[START OF Article]

You can repeat a similar message at the end of your talk too. You can also add it as a footer in all your slides.
You’ll collect names, emails, and details of people who are in your target market and are very interested in your area of expertise.
If you want to go all-out, you can also have a pre-written follow-up email sequence that automatically gets sent out to people who download the PDF.
You’ll be well on your way to warming-up and qualifying potential new clients.
2. Special Offer
This is not my preferred option but it is fairly straightforward.
Think carefully about your audience: who they are and what is troubling them.
Then, tailor a special offer to meet their needs.
The offer may be a free strategy session to review their current plans. It may be a discount, or it may be something completely different.
Whatever you offer, make sure that there is a strong incentive to request it there and then – ie. the price goes up after today or the offer goes away altogether. Otherwise, people will get distracted by other things and you’ll have lost them forever.
When you make the offer, I recommend avoiding the ‘hard sell‘ and, instead, make the offer respectfully as a way to thank your audience for listening to your talk.
3. Connect On LinkedIn
Before and after the event, research the audience and try to connect with attendees. You can do this before and after the event but beforehand is better as they are more likely to remember you and your presentation later.
4. Make Extra Time
On my blog we’ve looked at many sales and marketing tactics to help you attract more business but nothing works quite as well as talking face to face with a prospective new client.
After a presentation, you are automatically a minor celebrity at the venue (apologies if you are, in fact, a major celebrity) so why not use your newfound status?
Before you go on to speak, scout the venue to find somewhere visible, but slightly out of the main thoroughfare, where you can talk to people.
At the end of your speech, tell your audience that, if they are interested in this topic and would like to chat about it informally, you’ll be at your chosen location at the end of the current session.

[END OF Article]

* [Written task 1]:
Answer these questions about the article, one line each:
(a) What free session does it give as one possible special offer?
(b) Is it better to connect with attendees on LinkedIn before or after the event?
(c) What does it say works better than any other sales and marketing tactic?
* [Written task 2]:
Write out the passage of the article starting with "If you want" and going on through "potential new clients.", word for word.

[START OF Data lines]

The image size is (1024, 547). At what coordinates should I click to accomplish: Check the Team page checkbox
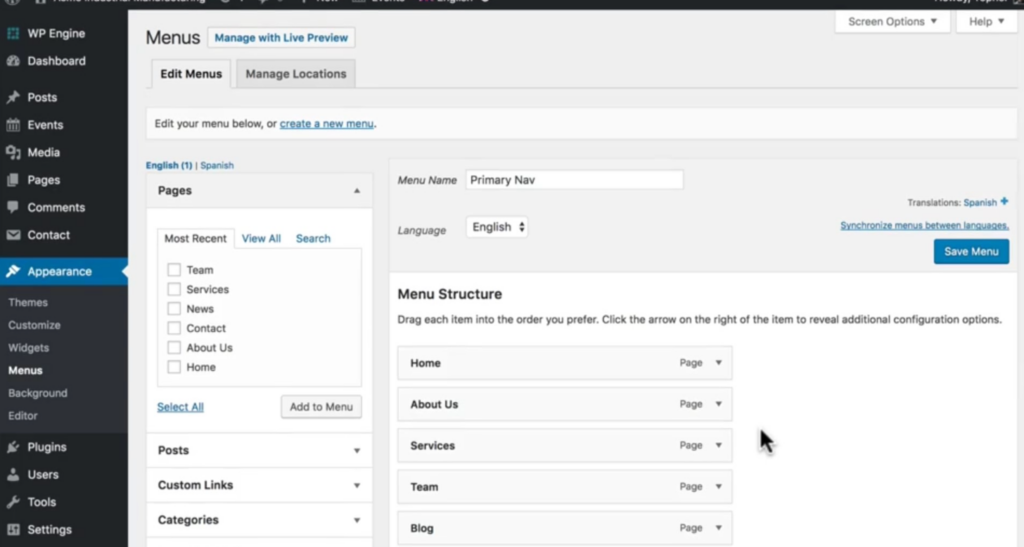pos(174,270)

[END OF Data lines]

* [Right answer 1]:
(a) A free strategy session to review their current plans.
(b) Before the event.
(c) Talking face to face with a prospective new client.

* [Right answer 2]:
If you want to go all-out, you can also have a pre-written follow-up email sequence that automatically gets sent out to people who download the PDF.
You’ll be well on your way to warming-up and qualifying potential new clients.